_PROBLEM SET_
A: In the blog post about running Kubernetes on bare-metal hardware, which Kubernetes concept impressed the author while working on a development team?
B: Write the next part of the blog post on learning Kubernetes by running a bare-metal cluster, starting after its last sentence.

_DOCUMENT EXTRACT_
——————————

To learn how Kubernetes works you should run your own Kubernetes cluster on bare-metal hardware.

Discuss this post

In the world that I live in Kubernetes is all the rage. This is the world of professional software development and deployment where medium- and large-sized companies are trying to reduce cost and complexity of their IT platforms while at the same time becoming faster at making changes to the software that they run as services to either their internal or external customers. I’ve been on the side of development teams consuming Kubernetes myself and I was impressed and delighted by its concept of “desired state” represented by simple manifest files that me and my team were maintaining for the applications that we built. Later I switched roles and became a Kubernetes engineer myself, now helping platform teams delivering Kubernetes to development teams. If you’re eager to learn how Kubernetes works internally and what a complex system it is that makes it so simple to deliver applications then this blog post is for you. Because I deeply believe that in order to learn how Kubernetes works you should run your own Kubernetes cluster on bare-metal hardware.

——————————

_RECORDED DATA_
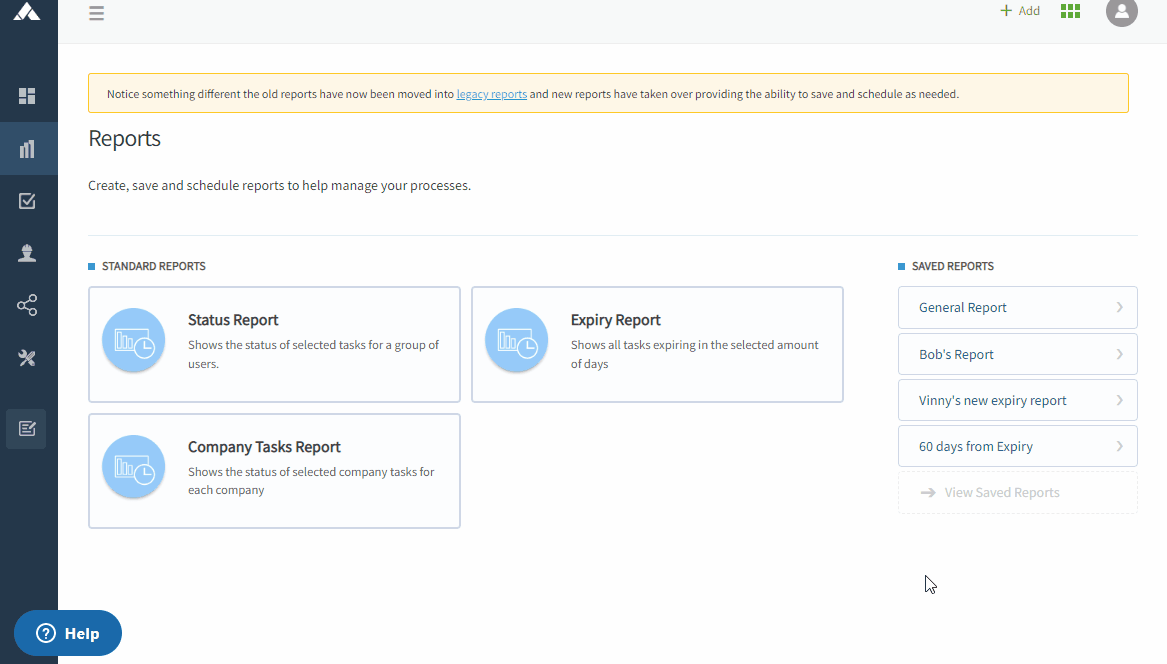Click the edit form sidebar icon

——————————

_OUTPUTS FOR THE TASKS_
A: Its concept of "desired state," represented by simple manifest files.

B:
Taking first steps with Kubernetes is easier today than it has ever been: My favorite project for quickly spinning up a cluster is kind, Kubernetes in Docker. Run kind create cluster and after a couple of seconds your cluster is ready to go. There’s various alternatives out there, too, with microk8s, k3s and minikube being the most prominent ones. This got me started easily and quickly with Kubernetes development back when I switched roles. However, later on, when I was involved in more complex product development around Kubernetes, building controllers and maintaining an enterprise-grade Kubernetes distribution at D2iQ, I needed to get more intimate with the internals. I wanted to understand all the intricacies of it, what happened under the hood when I ran kubectl apply -f my-awesome-app.yaml, how traffic is ingested into a cluster and further routed to the right container, how DNS works in the cluster, what all the possible ways were to provide persistent storage to containers, how a cluster is properly secured from unauthorized access etc. etc.

At that point I figured I needed to run my own cluster at home on bare-metal hardware and dig really deep into the details of keeping a Kubernetes cluster up 24/7, serving applications to the Internet and the internal home network in a secure fashion. That was nearly 3 years ago when Raspberry Pis were still affordable enough that I could just grab a handful and get going. I ordered 4 Rpi 4s with 4 GByte of RAM in addition to the various older RPis I already owned, the awesome 8-slot transparent cluster case from C4 Labs, a cheap 8-port Ethernet switch, a couple of Cat 6 Ethernet cables and a 6-port USB power adapter.

Setting Goals

I quickly figured I needed to set clear expectations of how the cluster would be used so I set myself some goals:

  • It should run on a separate network, isolated from the rest of my home network for security purposes.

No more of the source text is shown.